Not saying the frontal shot is the best shot to take but in my case it was very effective. The outfitter had told us he often has archery hunters shoot the bears while they are standing broadside with the head in the bait bucket.
I figured the bear had me pegged and the shot opportunity wasn't going to get any better and at 18 yards I figured I could make the shot.
I know a couple guys that have done it. IF you know the anatomy and can place your blades there are many angles to take game. But have to remember bear anatomy is different than deer. And many times the angles narrow the margin of error. You have to make the call. And you have to make the shot.
That IMO is one of the beautiful things about bowhunting.... the beauty is in the bowholder.... they alone can make the call.... and they alone have to live with it....
actually their quarry has to live, or die, with the bowholders choices as well......
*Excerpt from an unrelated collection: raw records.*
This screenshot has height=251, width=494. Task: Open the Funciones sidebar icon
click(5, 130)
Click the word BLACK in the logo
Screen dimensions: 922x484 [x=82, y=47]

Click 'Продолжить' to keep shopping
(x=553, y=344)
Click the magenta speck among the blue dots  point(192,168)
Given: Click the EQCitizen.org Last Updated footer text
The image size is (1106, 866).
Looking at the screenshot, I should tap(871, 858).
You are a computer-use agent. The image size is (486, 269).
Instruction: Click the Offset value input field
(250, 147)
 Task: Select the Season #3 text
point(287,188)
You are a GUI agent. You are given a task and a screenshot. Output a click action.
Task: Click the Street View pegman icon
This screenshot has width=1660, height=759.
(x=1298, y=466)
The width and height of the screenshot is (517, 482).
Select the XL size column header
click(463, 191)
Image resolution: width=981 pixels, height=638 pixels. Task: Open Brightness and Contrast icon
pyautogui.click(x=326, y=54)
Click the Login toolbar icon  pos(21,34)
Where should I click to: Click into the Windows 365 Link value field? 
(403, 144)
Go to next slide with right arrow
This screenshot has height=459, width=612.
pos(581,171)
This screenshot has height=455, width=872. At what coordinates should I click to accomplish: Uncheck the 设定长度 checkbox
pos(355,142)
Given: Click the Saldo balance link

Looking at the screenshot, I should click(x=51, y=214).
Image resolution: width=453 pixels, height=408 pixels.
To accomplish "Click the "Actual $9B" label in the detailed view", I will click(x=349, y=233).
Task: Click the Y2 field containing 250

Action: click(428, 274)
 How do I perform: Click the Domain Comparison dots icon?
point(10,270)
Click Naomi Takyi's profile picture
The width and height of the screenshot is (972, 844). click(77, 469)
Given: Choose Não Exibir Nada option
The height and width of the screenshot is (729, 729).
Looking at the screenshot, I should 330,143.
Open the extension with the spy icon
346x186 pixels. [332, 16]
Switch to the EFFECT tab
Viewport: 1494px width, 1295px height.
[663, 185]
If your sitting at a bait, I'd recommend waiting for a broadside or slightly quartering away shot. No need to take anything else.
That said, I've killed a few brown/grizzly bears with frontal shots. Shots have been less than 20 yards with the bear walking toward me.
First bear I shot was a blackie who was was walking towards me when I was on the ground. At 10 yards I hit him between the front shoulders and the arrow went all the way thru and cam out his butt. He piled up after 15 yards. Deadly shot at close range.
Calling bears is a pretty risky business in my judgement. They are headed your way with the intent of killing something. Shooting them frontal in the chest is very doable, but you better have the nerves for it.
When I've done it, the bears were walking my direction to investigate something they've heard, they were not charging in to kill something.
Bob was one of those couple guys I know have done it. =D
Another was shot coming in hard on a calling setup, but black bears, not grizzly. I don't think I'd try that one in grizz country unless I was up a tree. Up a tree takes a lot of the the frontal angles out of play. IMO it's a close range on the ground shot.
I have shot 3 black bears that were called in and 2 were frontal shots, all from the ground. 2 came in fairly slowly and one on a dead run (that was....interesting). If you can hit a cantaloupe-sized target at ~15 yards under duress, it is a deadly shot.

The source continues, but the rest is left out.